BEGIN Data for this task
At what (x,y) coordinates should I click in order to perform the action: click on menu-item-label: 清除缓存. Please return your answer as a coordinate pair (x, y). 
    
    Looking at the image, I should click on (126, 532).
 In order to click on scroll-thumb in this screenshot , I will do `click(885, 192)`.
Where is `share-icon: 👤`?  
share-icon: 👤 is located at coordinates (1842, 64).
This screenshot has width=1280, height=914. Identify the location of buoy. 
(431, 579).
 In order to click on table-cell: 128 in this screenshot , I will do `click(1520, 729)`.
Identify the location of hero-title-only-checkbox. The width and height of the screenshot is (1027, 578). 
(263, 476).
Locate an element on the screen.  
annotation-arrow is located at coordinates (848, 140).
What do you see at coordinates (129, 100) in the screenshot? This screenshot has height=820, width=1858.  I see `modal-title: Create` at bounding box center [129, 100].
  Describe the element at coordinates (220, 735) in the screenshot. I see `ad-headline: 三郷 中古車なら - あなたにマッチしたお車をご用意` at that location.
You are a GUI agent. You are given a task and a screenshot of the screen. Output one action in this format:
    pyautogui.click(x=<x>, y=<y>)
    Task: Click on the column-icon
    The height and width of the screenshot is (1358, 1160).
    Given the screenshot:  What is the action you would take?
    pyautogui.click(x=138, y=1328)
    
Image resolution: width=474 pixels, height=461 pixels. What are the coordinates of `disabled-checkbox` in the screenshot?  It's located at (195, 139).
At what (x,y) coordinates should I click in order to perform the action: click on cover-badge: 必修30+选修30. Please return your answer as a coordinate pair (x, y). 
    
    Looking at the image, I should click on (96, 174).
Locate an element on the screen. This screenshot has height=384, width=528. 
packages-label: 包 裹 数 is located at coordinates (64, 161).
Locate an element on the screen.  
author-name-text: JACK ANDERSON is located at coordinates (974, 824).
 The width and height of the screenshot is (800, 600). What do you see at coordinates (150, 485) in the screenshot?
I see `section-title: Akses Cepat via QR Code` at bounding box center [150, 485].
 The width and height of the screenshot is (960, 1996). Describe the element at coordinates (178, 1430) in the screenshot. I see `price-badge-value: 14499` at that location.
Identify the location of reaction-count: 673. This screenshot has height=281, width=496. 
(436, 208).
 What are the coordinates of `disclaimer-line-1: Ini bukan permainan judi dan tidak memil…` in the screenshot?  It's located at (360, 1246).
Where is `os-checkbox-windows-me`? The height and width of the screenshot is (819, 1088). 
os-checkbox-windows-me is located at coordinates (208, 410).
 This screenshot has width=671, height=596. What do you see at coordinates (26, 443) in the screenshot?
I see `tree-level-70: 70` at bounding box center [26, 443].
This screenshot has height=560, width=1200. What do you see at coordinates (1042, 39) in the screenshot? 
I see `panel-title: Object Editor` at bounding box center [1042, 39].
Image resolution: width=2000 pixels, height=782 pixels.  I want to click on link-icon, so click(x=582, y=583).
END Data for this task
* About this exercise: Return all of the entries above word for word, with nothing altered.

* Task result:
At what (x,y) coordinates should I click in order to perform the action: click on menu-item-label: 清除缓存. Please return your answer as a coordinate pair (x, y). 
    
    Looking at the image, I should click on (126, 532).
 In order to click on scroll-thumb in this screenshot , I will do `click(885, 192)`.
Where is `share-icon: 👤`?  
share-icon: 👤 is located at coordinates (1842, 64).
This screenshot has width=1280, height=914. Identify the location of buoy. 
(431, 579).
 In order to click on table-cell: 128 in this screenshot , I will do `click(1520, 729)`.
Identify the location of hero-title-only-checkbox. The width and height of the screenshot is (1027, 578). 
(263, 476).
Locate an element on the screen.  
annotation-arrow is located at coordinates (848, 140).
What do you see at coordinates (129, 100) in the screenshot? This screenshot has height=820, width=1858.  I see `modal-title: Create` at bounding box center [129, 100].
  Describe the element at coordinates (220, 735) in the screenshot. I see `ad-headline: 三郷 中古車なら - あなたにマッチしたお車をご用意` at that location.
You are a GUI agent. You are given a task and a screenshot of the screen. Output one action in this format:
    pyautogui.click(x=<x>, y=<y>)
    Task: Click on the column-icon
    The height and width of the screenshot is (1358, 1160).
    Given the screenshot:  What is the action you would take?
    pyautogui.click(x=138, y=1328)
    
Image resolution: width=474 pixels, height=461 pixels. What are the coordinates of `disabled-checkbox` in the screenshot?  It's located at (195, 139).
At what (x,y) coordinates should I click in order to perform the action: click on cover-badge: 必修30+选修30. Please return your answer as a coordinate pair (x, y). 
    
    Looking at the image, I should click on (96, 174).
Locate an element on the screen. This screenshot has height=384, width=528. 
packages-label: 包 裹 数 is located at coordinates (64, 161).
Locate an element on the screen.  
author-name-text: JACK ANDERSON is located at coordinates (974, 824).
 The width and height of the screenshot is (800, 600). What do you see at coordinates (150, 485) in the screenshot?
I see `section-title: Akses Cepat via QR Code` at bounding box center [150, 485].
 The width and height of the screenshot is (960, 1996). Describe the element at coordinates (178, 1430) in the screenshot. I see `price-badge-value: 14499` at that location.
Identify the location of reaction-count: 673. This screenshot has height=281, width=496. 
(436, 208).
 What are the coordinates of `disclaimer-line-1: Ini bukan permainan judi dan tidak memil…` in the screenshot?  It's located at (360, 1246).
Where is `os-checkbox-windows-me`? The height and width of the screenshot is (819, 1088). 
os-checkbox-windows-me is located at coordinates (208, 410).
 This screenshot has width=671, height=596. What do you see at coordinates (26, 443) in the screenshot?
I see `tree-level-70: 70` at bounding box center [26, 443].
This screenshot has height=560, width=1200. What do you see at coordinates (1042, 39) in the screenshot? 
I see `panel-title: Object Editor` at bounding box center [1042, 39].
Image resolution: width=2000 pixels, height=782 pixels.  I want to click on link-icon, so click(x=582, y=583).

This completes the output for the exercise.